From 1e1b10b855a62c106d192f8e726211206b8b372f Mon Sep 17 00:00:00 2001
From: jalew188 <jalew188@gmail.com>
Date: Thu, 13 Jun 2024 21:41:31 +0200
Subject: [PATCH 1/4] #53 ADD docs for psm_match.py

---
 alpharaw/match/psm_match.py           | 197 +++++++++++++++++---------
 alpharaw/match/psm_match_alphatims.py |   5 +-
 2 files changed, 134 insertions(+), 68 deletions(-)

diff --git a/alpharaw/match/psm_match.py b/alpharaw/match/psm_match.py
index a13de5c..d544389 100644
--- a/alpharaw/match/psm_match.py
+++ b/alpharaw/match/psm_match.py
@@ -30,6 +30,25 @@
 class PepSpecMatch:
     """
     Extract fragment ions from MS2 data.
+
+    Parameters
+    ----------
+    charged_frag_types : list, optional
+        fragment types with charge states,
+        e.g. ['b_z1', 'y_z2', 'b_modloss_z1', 'y_H2O_z2'].

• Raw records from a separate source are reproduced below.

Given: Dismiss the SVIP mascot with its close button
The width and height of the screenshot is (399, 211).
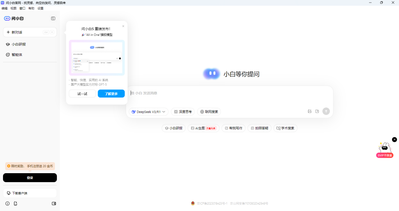Looking at the screenshot, I should pyautogui.click(x=394, y=139).
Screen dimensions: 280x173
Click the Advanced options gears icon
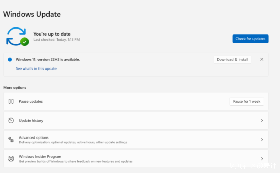[11, 140]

+        If None, it is `get_charged_frag_types(['b','y','b_modloss','y_modloss'], 2)`.
+        By default None.
+
+    match_closest : bool, optional
+        if True, match the closest peak for a m/z;
+        if False, matched the higest peak for a m/z in the tolerance range.
+        By default True.
+
+    use_ppm : bool, optional
+        If use ppm, by default True.
+
+    tol_value : float, optional
+        tolerance value, by default 20.0
     """
 
     match_closest: bool = True
@@ -45,25 +64,6 @@ def __init__(
         use_ppm: bool = True,
         tol_value: float = 20.0,
     ):
-        """
-        Parameters
-        ----------
-        charged_frag_types : list, optional
-            fragment types with charge states,
-            e.g. ['b_z1', 'y_z2', 'b_modloss_z1', 'y_H2O_z2'].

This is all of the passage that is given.